#### THE TASK:
Rewrite the passage about Gonzalez, starting with "2003 San Francisco" and going on through "forty years old.", and replace "filing deadline" with "registration deadline".

— start of PASSAGE GIVEN —

Midway through Gonzalez's four-year term on the San Francisco Board of Supervisors, his colleagues elected him to a two-year term as Board President. From this powerful position, he was able to push his legislative agenda. Gonzalez told the San Francisco Call about his term on the Board: "I'd rather think of the minimum wage and IRV (instant run-off voting) and the chain store legislation as my legacy." [13]

Gonzalez's crafted these ballot propositions that won election in San Francisco:

  • Minimum Wage (Proposition L in 2003): A city ordinance that raised the minimum wage in San Francisco to $8.50 an hour (or $7.75 for nonprofit groups and companies with fewer than 10 employees). The ordinance gave San Francisco one of the highest minimum wages in the United States. [14]
  • Instant Runoff Voting (Proposition A in 2002): A charter amendment changing the election laws to allow for instant run-off (IRV) elections in San Francisco. IRV reduces the expense of run-off elections and is believed by its supporters to promote third-party candidates. San Francisco became the first city in the nation to implement IRV. [15]
  • Supervisors' Salaries (Propositoin J in 2002): A charter amendment re-classifying the eleven San Francisco supervisors from part-time to full-time status and setting their salaries by the Civil Service Commission at $112,000 (previously the supervisors' salaries were $38,000) [16]

Gonzalez also wrote and pushed to pass this legislation:

Gonzalez opposed the sale of the naming rights to Candlestick Park (he tried but failed to qualify a ballot proposition to rename the ballpark "Mays Field at SBC Park"). He prohibited the San Francisco Zoo from keeping elephants after concerns were raised about their health [17], and he changed the term "pet owner" to "pet guardian" in city regulations. [18] He supported transgender health benefits for city employees [19] and the acceptance of Matrícula Consular ID cards for immigrant workers from Mexico. [20] He sponsored a resolution calling on San Francisco to develop a means of generating electrical power from tides. [21]

Gonzalez also authored these ballot initiatives that were voted down at the polls:

  • Energy Self Sufficiency (Proposition D in 2002): A charter amendment requiring San Francisco to acquire its own municipally owned and operated public utility system. The inititative would have required the San Francisco Public Utilities Commission to secure electrical supplies for all the city's power customers and to possibly buy out PG&E's local distribution system. [22]
  • Noncitizen Voting in School Board Elections (Proposition F in 2004): A charter amendment giving non-citizen parents and guardians of schoolchildren the right to vote in local school board elections. [23]

2003 San Francisco Mayoral Election

In 2003, Gonzalez entered the race for mayor of San Francisco only 24 hours before the filing deadline. The race pitted Gonzalez against Gavin Newsom, a millionaire businessman and ally of then-Mayor Willie Brown. Like Gonzalez, Newsom was a member of the Board of Supervisors. Both candidates were not yet forty years old.

— end of PASSAGE GIVEN —
— start of DATASET ROWS —

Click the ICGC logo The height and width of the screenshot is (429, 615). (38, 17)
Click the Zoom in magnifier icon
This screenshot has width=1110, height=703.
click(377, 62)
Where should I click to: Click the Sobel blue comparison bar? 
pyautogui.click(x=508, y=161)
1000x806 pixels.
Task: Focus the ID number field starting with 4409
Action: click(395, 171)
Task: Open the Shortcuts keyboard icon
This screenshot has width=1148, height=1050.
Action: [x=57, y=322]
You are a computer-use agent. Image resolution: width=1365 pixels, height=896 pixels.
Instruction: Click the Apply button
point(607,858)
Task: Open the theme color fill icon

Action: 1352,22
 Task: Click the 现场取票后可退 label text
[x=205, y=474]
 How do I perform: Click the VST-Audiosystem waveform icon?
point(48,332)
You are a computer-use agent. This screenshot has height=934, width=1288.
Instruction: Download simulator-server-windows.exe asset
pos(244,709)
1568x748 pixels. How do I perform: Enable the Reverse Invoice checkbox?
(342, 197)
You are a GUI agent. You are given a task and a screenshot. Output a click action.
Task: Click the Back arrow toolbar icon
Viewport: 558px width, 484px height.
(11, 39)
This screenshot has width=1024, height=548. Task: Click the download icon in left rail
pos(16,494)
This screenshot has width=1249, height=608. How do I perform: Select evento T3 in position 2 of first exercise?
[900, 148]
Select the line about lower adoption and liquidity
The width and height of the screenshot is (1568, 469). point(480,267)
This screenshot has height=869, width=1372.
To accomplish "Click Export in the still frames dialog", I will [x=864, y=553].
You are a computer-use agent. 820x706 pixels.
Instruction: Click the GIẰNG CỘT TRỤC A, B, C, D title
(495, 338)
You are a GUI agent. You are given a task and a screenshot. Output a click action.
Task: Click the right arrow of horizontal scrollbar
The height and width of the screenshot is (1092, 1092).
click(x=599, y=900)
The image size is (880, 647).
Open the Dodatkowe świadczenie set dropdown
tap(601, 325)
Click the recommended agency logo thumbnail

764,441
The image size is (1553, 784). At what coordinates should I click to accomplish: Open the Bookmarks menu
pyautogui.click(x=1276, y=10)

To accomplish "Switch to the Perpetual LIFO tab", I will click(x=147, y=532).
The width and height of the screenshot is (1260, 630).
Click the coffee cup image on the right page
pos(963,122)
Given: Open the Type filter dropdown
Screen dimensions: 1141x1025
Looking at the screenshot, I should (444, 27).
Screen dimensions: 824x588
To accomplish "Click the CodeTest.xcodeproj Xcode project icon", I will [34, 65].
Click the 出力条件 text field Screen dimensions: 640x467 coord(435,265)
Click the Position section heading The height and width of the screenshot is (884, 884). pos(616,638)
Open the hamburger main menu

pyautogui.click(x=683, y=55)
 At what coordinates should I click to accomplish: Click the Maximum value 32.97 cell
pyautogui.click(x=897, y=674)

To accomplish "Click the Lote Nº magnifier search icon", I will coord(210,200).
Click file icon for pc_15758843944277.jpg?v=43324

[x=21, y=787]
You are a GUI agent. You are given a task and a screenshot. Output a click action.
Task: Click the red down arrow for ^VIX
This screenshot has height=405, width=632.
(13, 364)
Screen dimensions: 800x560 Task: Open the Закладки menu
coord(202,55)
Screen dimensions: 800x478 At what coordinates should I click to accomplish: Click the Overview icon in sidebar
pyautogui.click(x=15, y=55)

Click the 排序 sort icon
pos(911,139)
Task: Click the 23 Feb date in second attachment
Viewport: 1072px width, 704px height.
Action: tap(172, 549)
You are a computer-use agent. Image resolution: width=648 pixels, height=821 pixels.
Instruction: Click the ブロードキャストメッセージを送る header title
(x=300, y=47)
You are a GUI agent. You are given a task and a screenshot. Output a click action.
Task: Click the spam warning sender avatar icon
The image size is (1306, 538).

— end of DATASET ROWS —

#### TASK RESULT:
2003 San Francisco Mayoral Election

In 2003, Gonzalez entered the race for mayor of San Francisco only 24 hours before the registration deadline. The race pitted Gonzalez against Gavin Newsom, a millionaire businessman and ally of then-Mayor Willie Brown. Like Gonzalez, Newsom was a member of the Board of Supervisors. Both candidates were not yet forty years old.